■ Try it: From the data that follows, set down exactly the lines from the one with "[Follow on Instagram] (124, 1069)" through the one with "Radio-Image (375, 2372)", counting both. Pictures stay out.

■ Provided information:
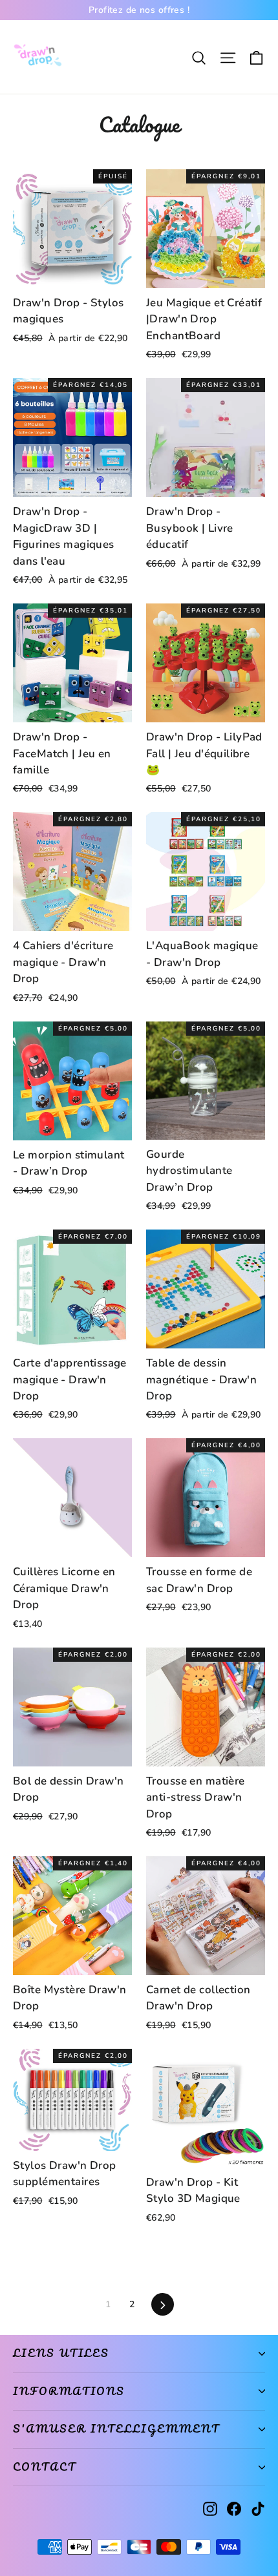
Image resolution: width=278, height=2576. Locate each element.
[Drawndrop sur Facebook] (234, 2508)
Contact (44, 2466)
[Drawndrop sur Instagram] (210, 2508)
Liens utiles (61, 2353)
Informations (69, 2391)
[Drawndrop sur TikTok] (258, 2508)
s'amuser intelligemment (116, 2428)
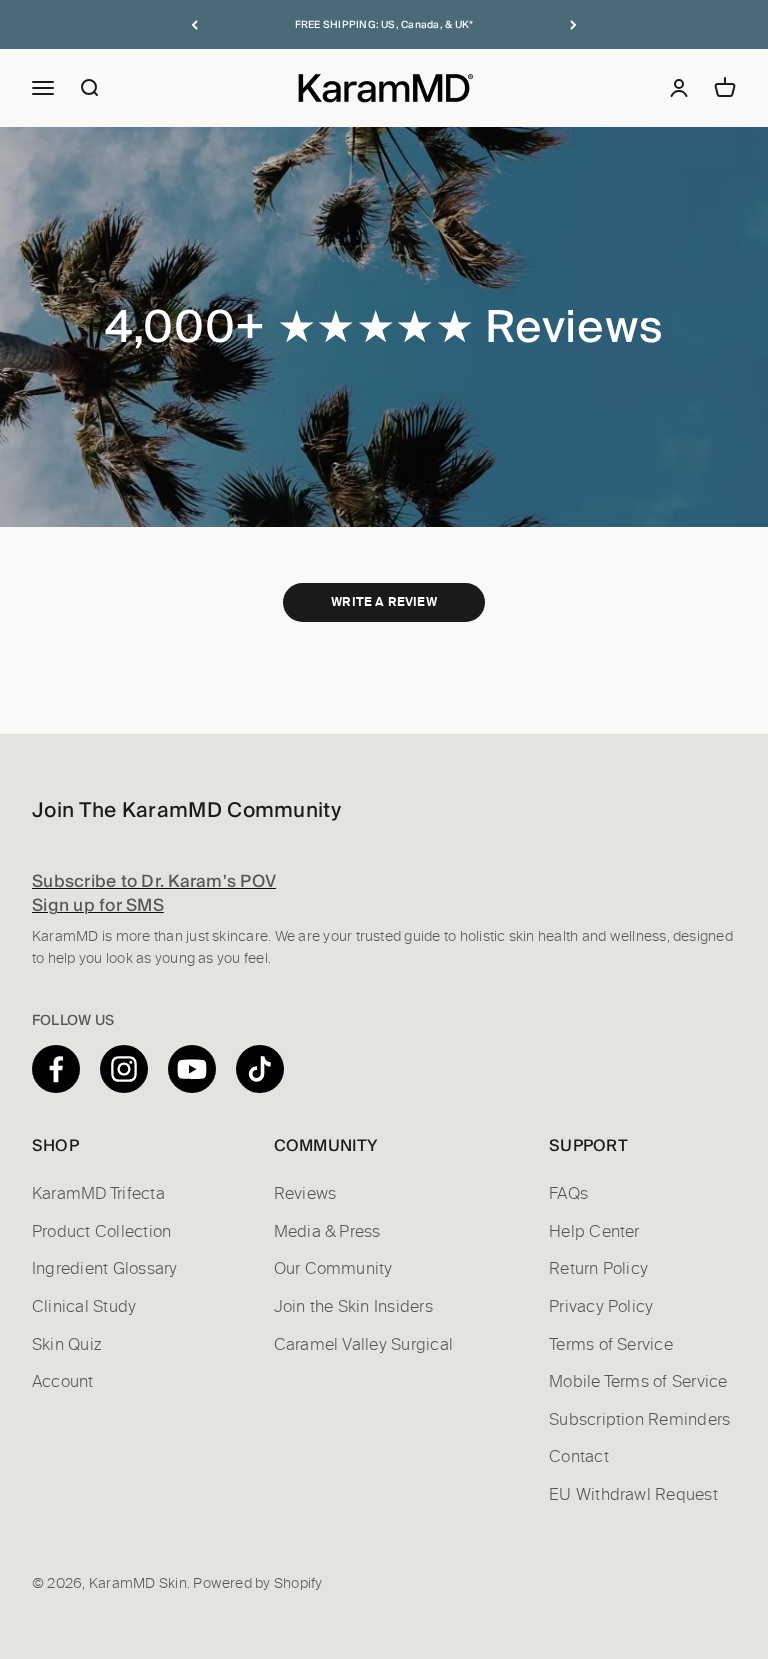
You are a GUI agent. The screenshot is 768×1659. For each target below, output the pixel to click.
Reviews (305, 1194)
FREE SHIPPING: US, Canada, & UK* (384, 24)
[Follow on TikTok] (260, 1069)
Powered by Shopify (257, 1584)
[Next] (573, 24)
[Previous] (194, 24)
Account (63, 1382)
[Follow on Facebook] (56, 1069)
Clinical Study (84, 1307)
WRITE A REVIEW (384, 602)
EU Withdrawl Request (633, 1495)
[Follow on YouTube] (192, 1069)
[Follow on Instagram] (124, 1069)
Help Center (594, 1232)
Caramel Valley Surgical (364, 1345)
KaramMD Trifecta (98, 1194)
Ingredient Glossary (105, 1269)
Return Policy (598, 1269)
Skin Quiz (67, 1345)
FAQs (568, 1194)
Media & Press (327, 1232)
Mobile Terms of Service (638, 1382)
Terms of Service (611, 1345)
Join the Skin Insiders (353, 1307)
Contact (579, 1457)
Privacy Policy (601, 1307)
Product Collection (101, 1232)
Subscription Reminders (639, 1420)
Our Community (333, 1269)
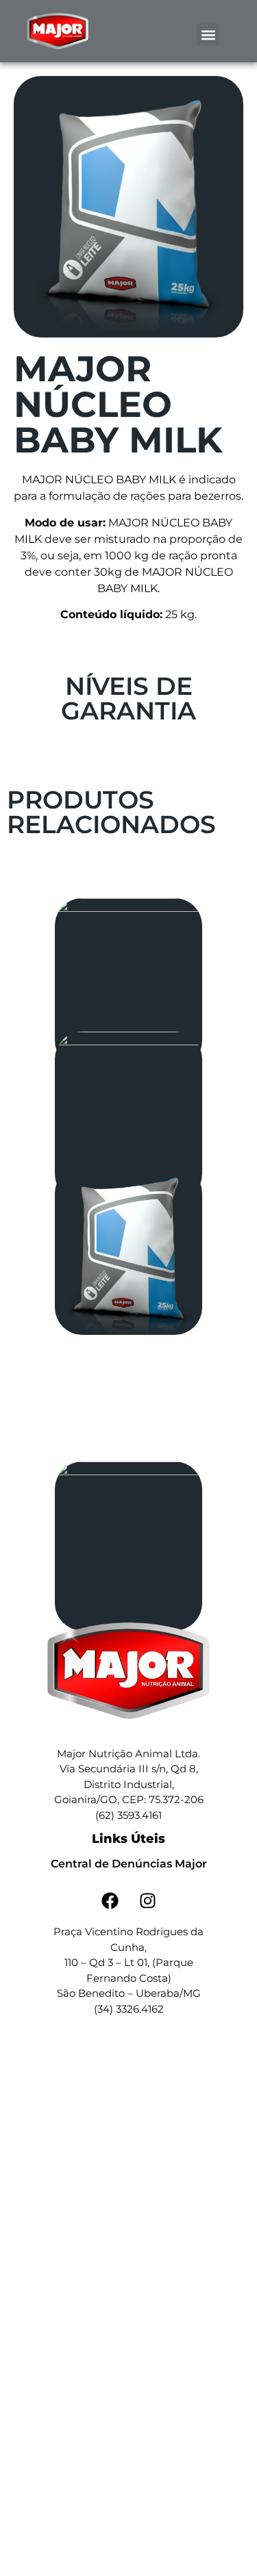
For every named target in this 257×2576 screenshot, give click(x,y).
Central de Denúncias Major (129, 1863)
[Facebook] (110, 1900)
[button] (208, 34)
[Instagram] (147, 1900)
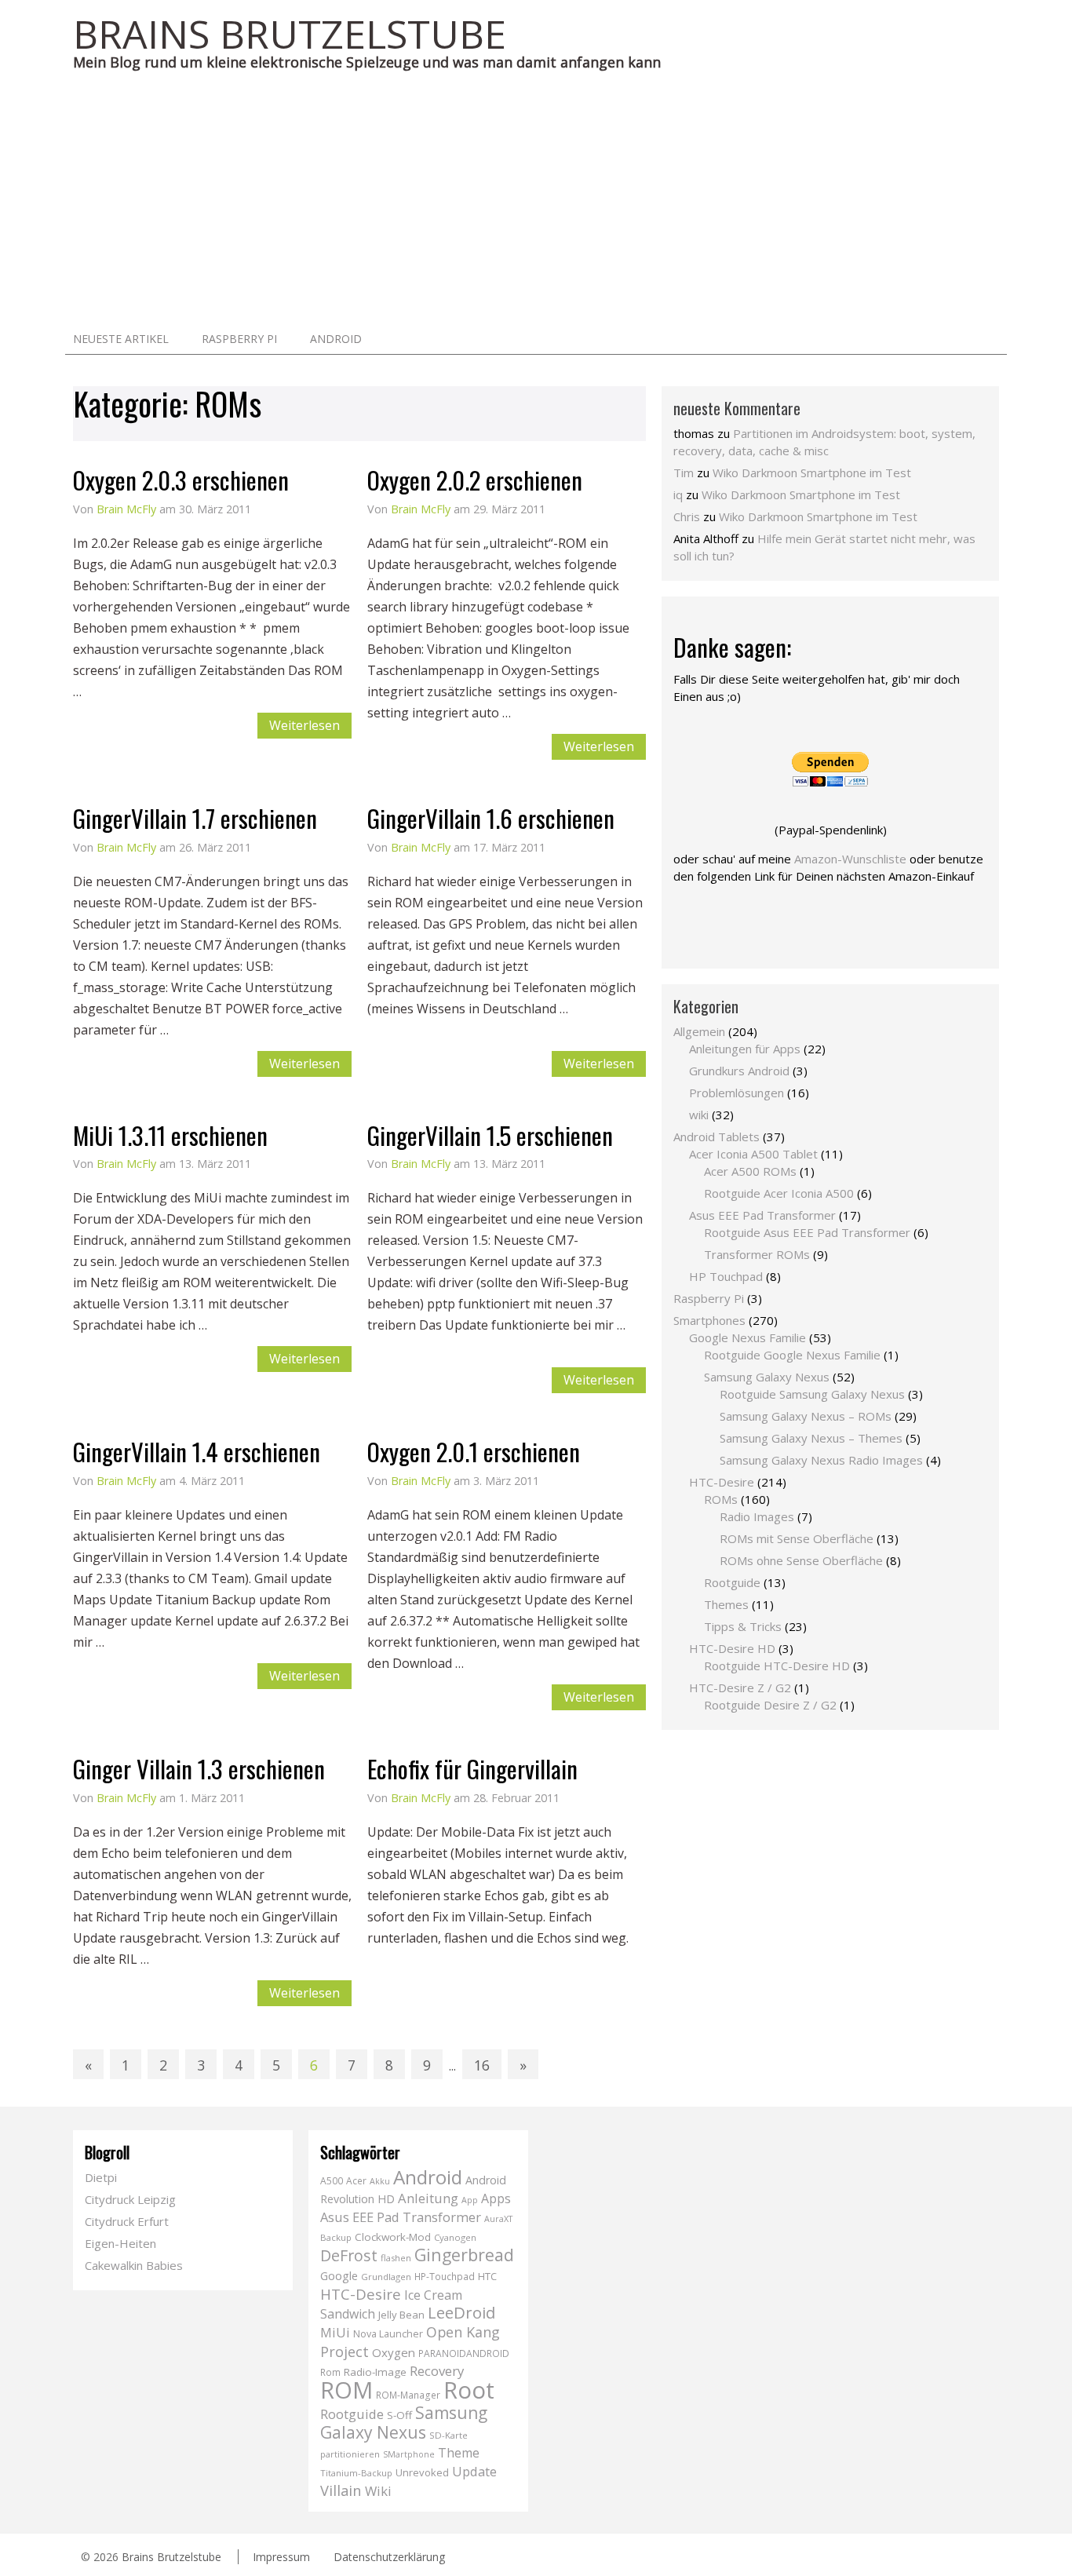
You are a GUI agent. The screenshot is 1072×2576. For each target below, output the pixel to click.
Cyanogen (455, 2237)
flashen (396, 2258)
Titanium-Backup (356, 2473)
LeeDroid (461, 2312)
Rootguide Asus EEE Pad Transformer (807, 1232)
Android (336, 338)
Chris (686, 516)
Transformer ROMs (757, 1254)
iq (678, 494)
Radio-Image (375, 2372)
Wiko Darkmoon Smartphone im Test (812, 472)
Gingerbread (464, 2254)
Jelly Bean (401, 2315)
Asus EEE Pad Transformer (762, 1215)
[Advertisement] (536, 205)
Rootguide (732, 1582)
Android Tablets (716, 1136)
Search (982, 338)
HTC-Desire (721, 1482)
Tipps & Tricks (743, 1626)
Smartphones (709, 1320)
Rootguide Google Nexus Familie (792, 1355)
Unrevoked (422, 2472)
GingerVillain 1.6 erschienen (490, 818)
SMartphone (409, 2454)
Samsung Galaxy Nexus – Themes (811, 1438)
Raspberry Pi (239, 338)
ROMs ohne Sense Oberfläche (801, 1560)
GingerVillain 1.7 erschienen (195, 818)
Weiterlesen (304, 725)
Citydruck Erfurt (127, 2221)
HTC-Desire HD (732, 1648)
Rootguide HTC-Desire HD (777, 1665)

■ Answer space:
[Follow on Instagram] (124, 1069)
Help Center (594, 1232)
Caramel Valley Surgical (364, 1345)
KaramMD Trifecta (98, 1194)
Ingredient Glossary (105, 1269)
Return Policy (598, 1269)
Skin Quiz (67, 1345)
FAQs (568, 1194)
Media & Press (327, 1232)
Mobile Terms of Service (638, 1382)
Terms of Service (611, 1345)
Join the Skin Insiders (353, 1307)
Contact (579, 1457)
Privacy Policy (601, 1307)
Product Collection (101, 1232)
Subscription Reminders (639, 1420)
Our Community (333, 1269)
For every named target in this 257×2576 screenshot, give click(x,y).
Central de Denúncias Major (129, 1863)
[Facebook] (110, 1900)
[button] (208, 34)
[Instagram] (147, 1900)
You are a GUI agent. The screenshot is 1072×2576. For each target below, output the pixel to click.
Cyanogen (455, 2237)
flashen (396, 2258)
Titanium-Backup (356, 2473)
LeeDroid (461, 2312)
Rootguide Asus EEE Pad Transformer (807, 1232)
Android (336, 338)
Chris (686, 516)
Transformer ROMs (757, 1254)
iq (678, 494)
Radio-Image (375, 2372)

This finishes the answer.